Avec l’énigme susurrée par la Sphinge, Lacan, dans le texte « L’étourdit », rapproche le mythe d’Œdipe et le personnage d’Antigone. La Sphinge ne se serait donc pas jetée dans l’abîme après la solution trouvée à l’énigme par Œdipe (ce qu’est un homme) et elle viendrait là réinterpréter toute l’histoire.
Antigone est centrée sur sa famille. Après avoir soutenu son père Œdipe jusqu’à sa fin, elle dénonce le crime de Créon, sa décision de ne pas permettre à Polynice d’avoir une sépulture. Elle conteste son pouvoir, car laisser le corps de son frère en pâture aux oiseaux carnassiers revient à le condamner à une seconde mort, symbolique cette fois, soit à l’annihilation totale.
À la fin du Séminaire VI, Lacan cherche à contrer la perspective de « normativation moralisante1 » que prenaient les analyses pour y opposer « la place du désir2 ». Le désir « le plus essentiellement sujet3 » est en même temps le contraire, car il s’oppose à la subjectivité comme une résistance, un paradoxe, un noyau rejeté, réfutable. Dévoiler ce qu’est le désir ne va pas sans « l’avènement de la notion freudienne de la pulsion de mort4 ».
Là où Freud s’était appuyé sur le mythe pour construire une conception du désir à partir de l’interdit de ce qui s’y est accompli, Lacan cherche une épure du message d’Antigone. Il déploie une volonté de clarté, « une vue simple, lavée, dégagée, du héros de la tragédie5 » et souligne que c’est au-delà de la loi qu’Antigone démontre « le point de visée qui définit le désir6 ».
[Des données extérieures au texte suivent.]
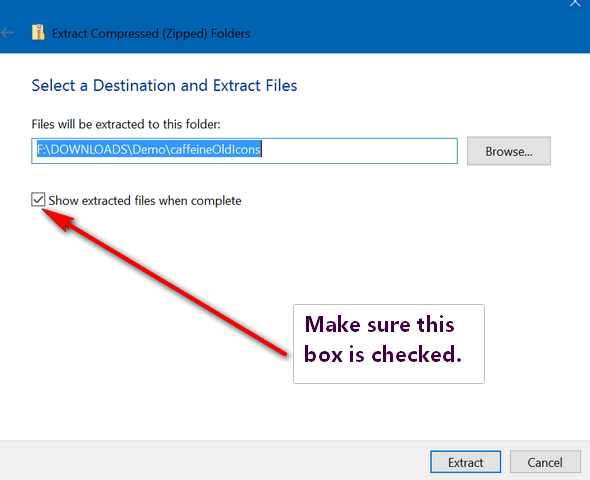This screenshot has height=480, width=590.
Task: Click the empty area right of the path text
Action: pyautogui.click(x=359, y=151)
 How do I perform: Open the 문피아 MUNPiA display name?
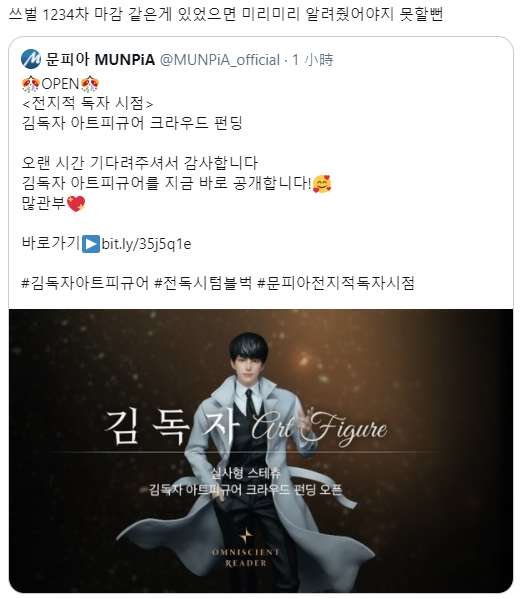point(100,60)
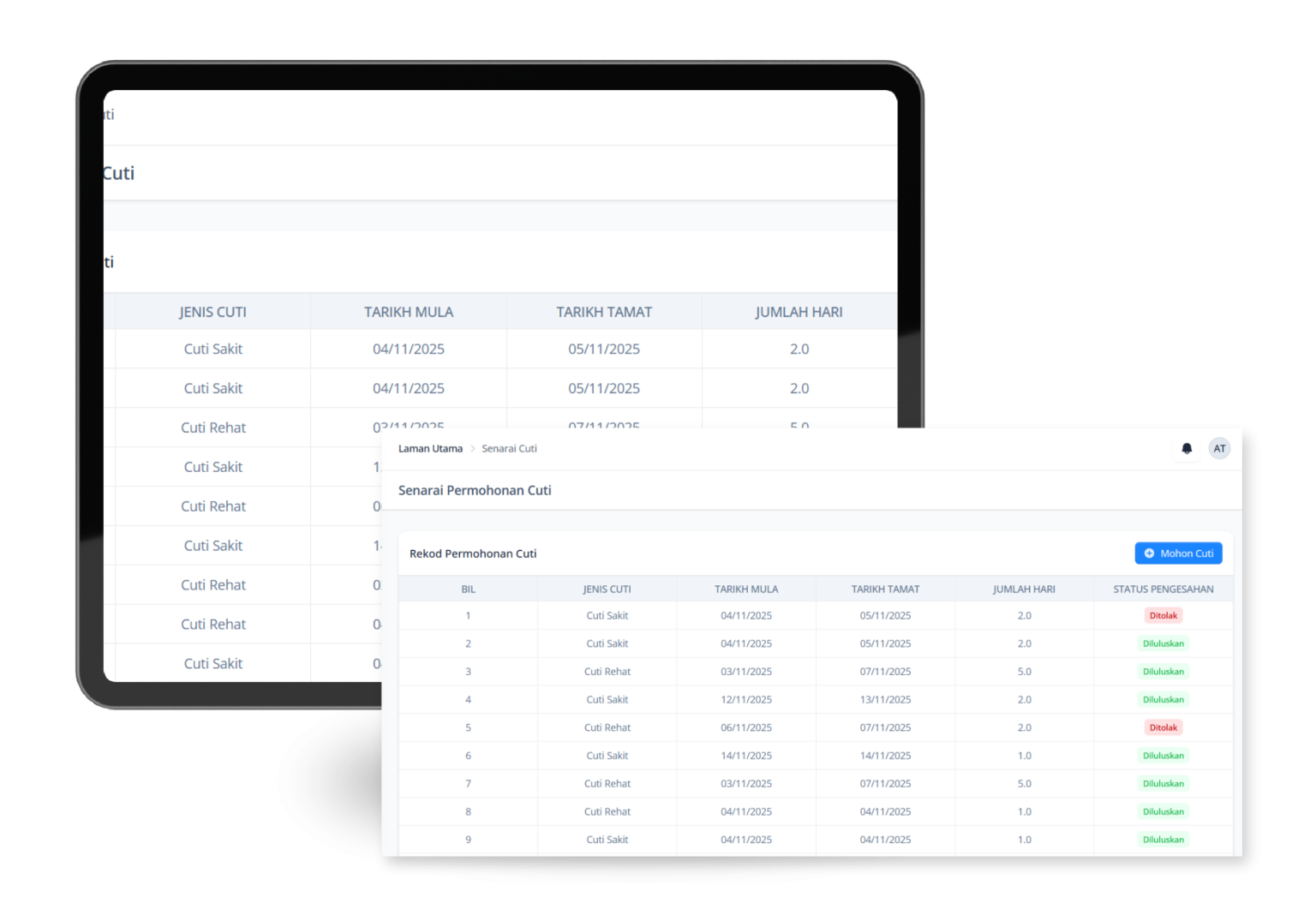
Task: Select row 6 with start date 14/11/2025
Action: click(745, 756)
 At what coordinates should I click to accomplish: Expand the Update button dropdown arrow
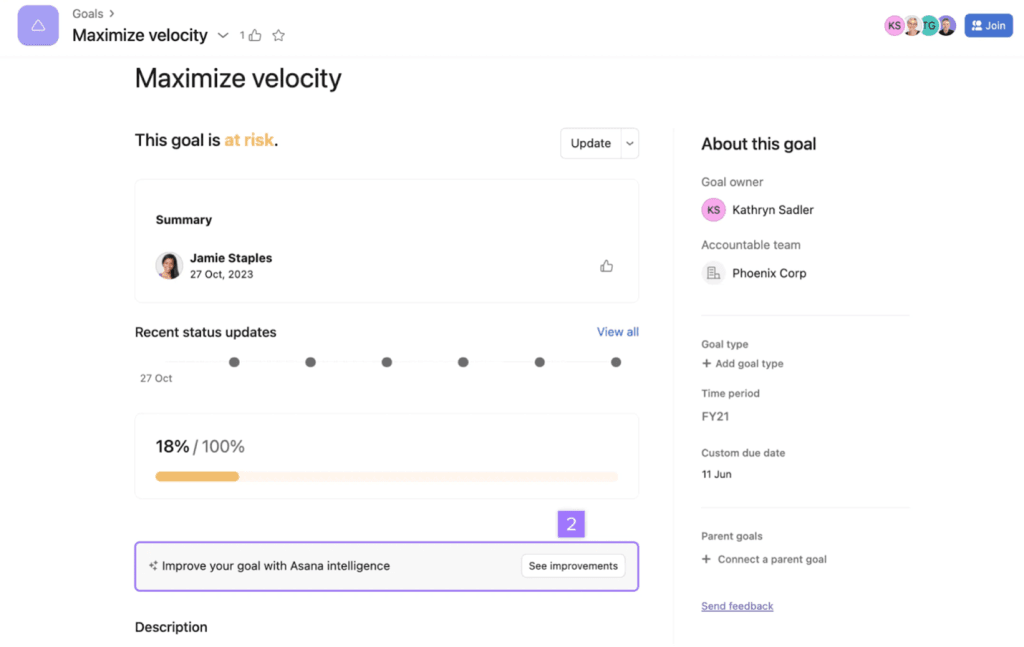point(630,143)
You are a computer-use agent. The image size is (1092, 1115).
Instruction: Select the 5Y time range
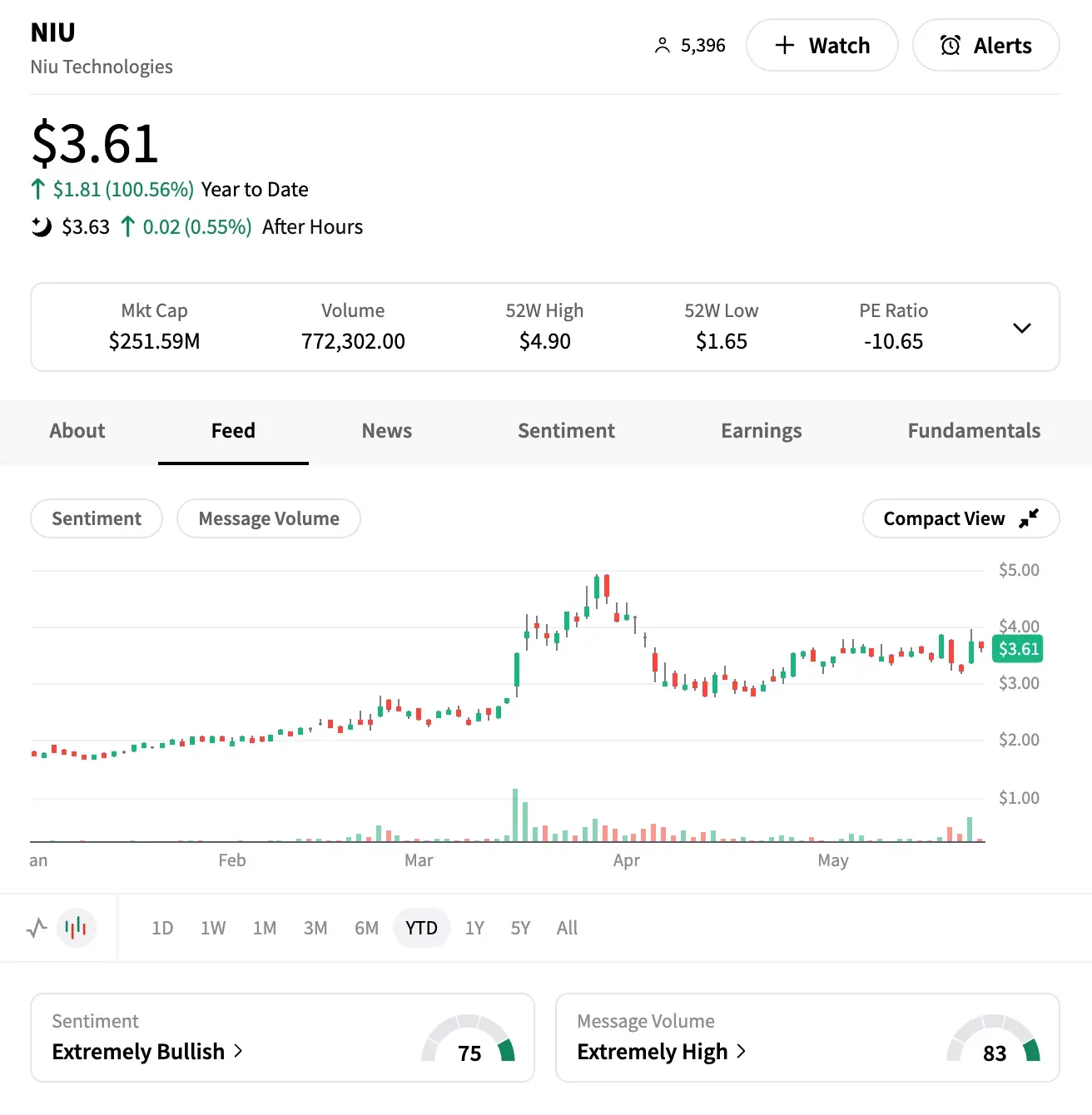click(x=520, y=928)
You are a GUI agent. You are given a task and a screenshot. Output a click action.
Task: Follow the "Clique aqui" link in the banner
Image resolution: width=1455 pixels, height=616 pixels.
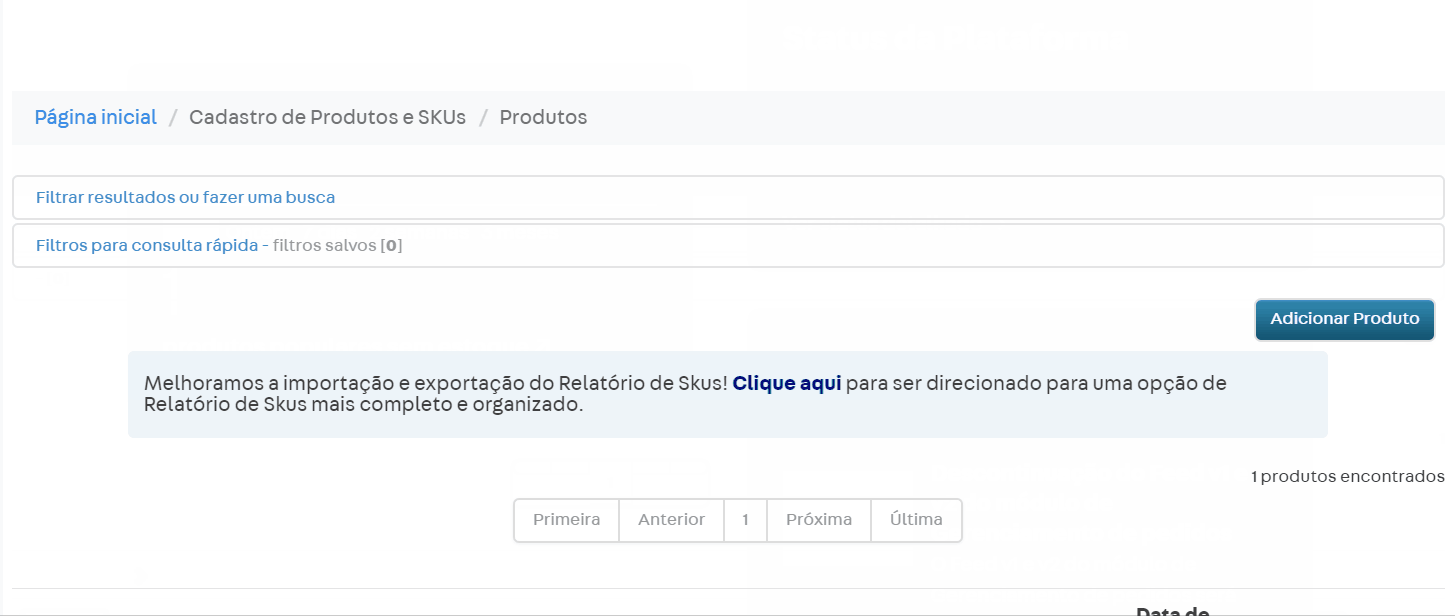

C’est au nom des siens que, par deux fois, la main d’Antigone vient recouvrir le corps de son frère ; « bientôt tu devras montrer si tu es fidèle à ta race ou si ton cœur a dégénéré7 » dit-elle à sa sœur Ismène qui tente de la retenir. Elle défend l’irremplaçable, un frère, « né dans la même matrice8 » — comme son père Œdipe, d’ailleurs — et le revendique, au nom de l’amour. Mais sur ce point, Lacan nous alerte : la détermination d’Antigone lui fera plus tard, en toute « inimitié9 », refuser l’alliance que sa sœur lui propose — « Non, je ne partagerai pas ma mort avec toi10 ». Personne ne peut dire à la place des dieux mais est-ce bien au nom de l’amour qu’elle dénonce les lois de la cité ou pour servir sa détermination face à Créon ? Ce qu’elle révèle, c’est la folie féminine : « Si tu estimes que je me conduis comme une folle, peut-être n’as-tu rien à m’envier sur l’article de la folie !11 », lui oppose-t-elle.
Antigone se voue à un choix absolu. Elle est fille, sœur, rebelle, « kamikaze12 » mais ne sera ni amante ni mère. Elle ne laisse pas Créon lui voler sa mort car elle se pend avant qu’il ne puisse la délivrer. La part de son désir sur laquelle elle ne cède pas la conduit à l’excès constitutif de la jouissance. Antigone incarne la jouissance féminine, c’est la réponse de Lacan à l’Œdipe freudien.
Annie Ardisson
[1] Lacan J., Le Séminaire, livre VI, Le Désir et son interprétation, texte établi par J.‑A. Miller, Paris, La Martinière/Le Champ freudien, 2013, p. 556.
[2] Ibid., p. 558.
[3] Ibid.
[4] Lacan J., Le Séminaire, livre VII, L’Éthique de la psychanalyse, texte établi par J.‑A. Miller, Paris, Seuil, 1986, p. 277.
[5] Ibid., p.316.
[6] Ibid., p. 290.
[7] Sophocle, « Antigone », Théâtre complet, Paris, Garnier-Flammarion, 1964, p. 70.
[8] Lacan J., Le Séminaire, livre VII, L’Éthique de la psychanalyse, op. cit., p. 324.
[9] Ibid., p. 306.
[10] Sophocle, « Antigone », op. cit., p. 82.
[11] Ibid., p. 79-80.
[12] Langelez K., « Antigone ou l’assomption du surmoi féminin », La Cause du désir, no81, juin 2012, p. 70.